Blog do Sena – Vitória da Conquista- Bahia

Documentos revelam vida secreta de Glauber Rocha como um burocrata

Random image

Por: Folhapress

Enquanto rodava seus primeiros filmes na Bahia no início dos anos 1960, o cineasta Glauber Rocha também batia cartão e cumpria expediente na prefeitura. 

Documentos inéditos obtidos com exclusividade mostram que Glauber, que completaria 80 anos, atuou como técnico de informação e divulgação na extinta secretaria de Administração e Finanças da capital baiana entre 18 de março de 1960 e 1º de maio de 1963. 

Na mesma época, atuou como jornalista em periódicos como o Jornal da Bahia e o Diário de Notícias, nos quais escrevia sobre cinema, e rodou o seu primeiro longa-metragem, “Barravento”, gravado na praia de Buraquinho, na Grande Salvador. 

“Glauber era muito ativo, plural e tinha múltiplos talentos”, diz o jornalista João Carlos Teixeira Gomes, o Joca, que foi amigo do cineasta baiano e escreveu a biografia “Glauber, Esse Vulcão”.

O jovem cineasta atuou na prefeitura nas gestões do então prefeito Heitor Dias, da UDN, e do seu sucessor Virgildásio de Senna, do PTB. Trabalhava na antiga sede da prefeitura que ficava no Paço Municipal, 
mesmo prédio onde hoje funciona apenas a Câmara de Vereadores de Salvador.

Dentre os documentos descobertos pelo setor de gestão documental da prefeitura, há fichas financeiras, de cadastro, de frequência, guia de inspeção de saúde, memorando e folha corrida do então jovem Glauber Rocha.

As fichas mostram que Glauber morava numa casa na rua General Labatut, nos Barris, e entrou na prefeitura sob contrato individual de trabalho. Ganhava um salário bruto de 20 mil cruzeiros —pouco mais do que o dobro do salário mínimo instituído em 1960, que era de 9.600 cruzeiros. 

O dinheiro era curto para a época. Se quisesse comprar um Fusca, que então era vendido por 540 mil cruzeiros, teria que guardar integralmente o equivalente a 27 meses de salário.

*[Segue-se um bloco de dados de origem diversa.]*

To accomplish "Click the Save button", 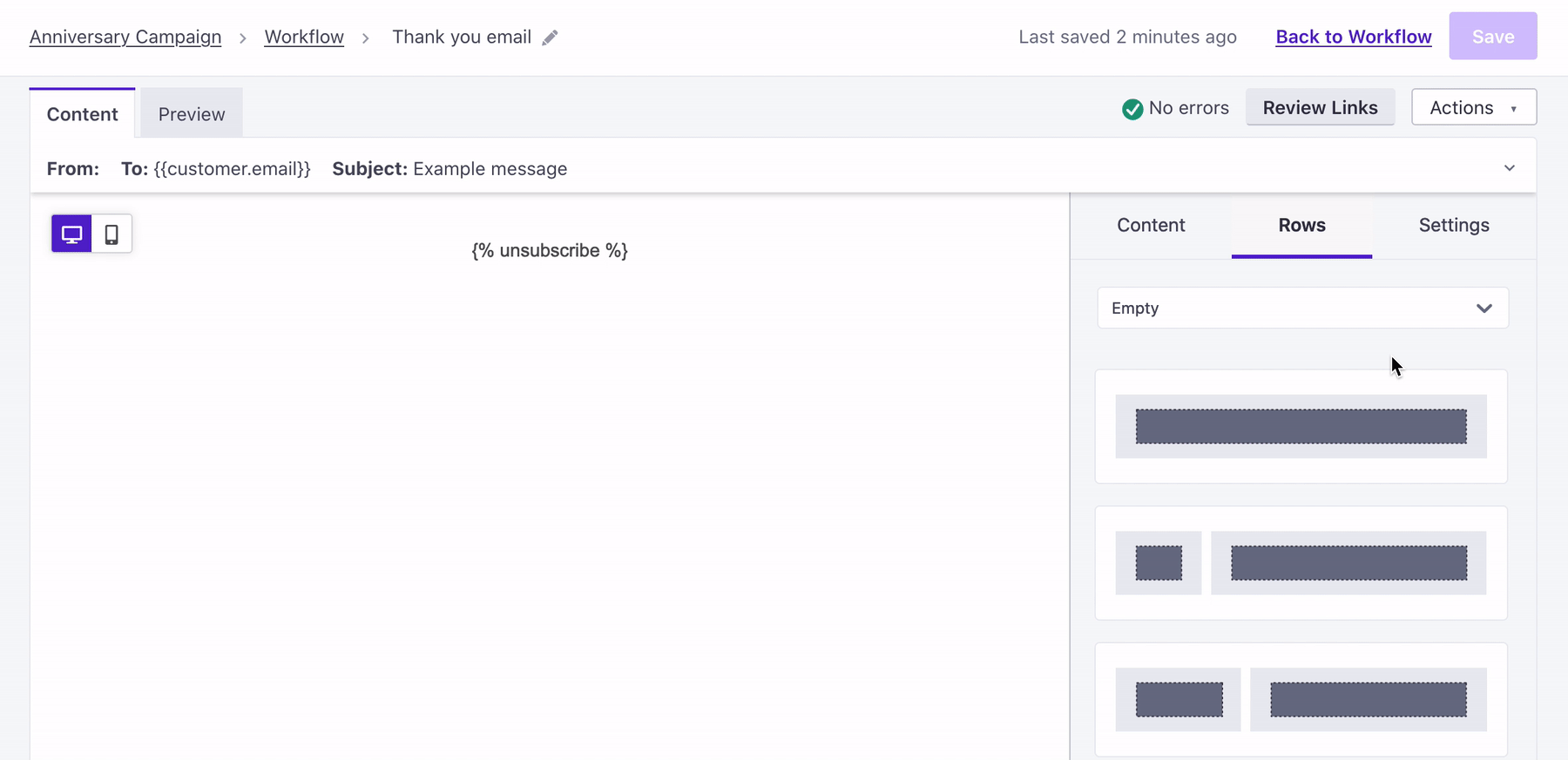I will (x=1492, y=37).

Na prefeitura, Glauber teve como chefe dois dos mais importantes intelectuais baianos da época: Rosalvo Barbosa Romeo e Manoel Pinto de Aguiar.

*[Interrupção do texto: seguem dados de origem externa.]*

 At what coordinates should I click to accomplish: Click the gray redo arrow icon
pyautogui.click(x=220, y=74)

O advogado Barbosa Romeo, que nos anos 1990 seria vice-governador da Bahia, foi amigo e uma espécie de padrinho do jovem cineasta. Além do emprego, conseguiu recursos para a criação da cooperativa Yemanjá Filmes, na qual Glauber rodou seus primeiros trabalhos.

“Barbosa Romeo foi um dos homens mais inteligentes e cultos que a Bahia já teve”, lembra o ex-prefeito de Salvador Mário Kértesz.

Ele lembra que Glauber costumava frequentar a casa de Barbosa Romeo, no bairro da Pituba, onde conversava com outros políticos, como o então jovem deputado federal Antônio Carlos Magalhães. “Claro que isso foi antes do golpe. Depois tomariam rumos opostos”, diz Kértesz. 

Glauber também chegou a ser chefiado por Manoel Pinto de Aguiar. Advogado e professor, o secretário também era um dos principais editores de livros da Bahia, à frente da editora Progresso. 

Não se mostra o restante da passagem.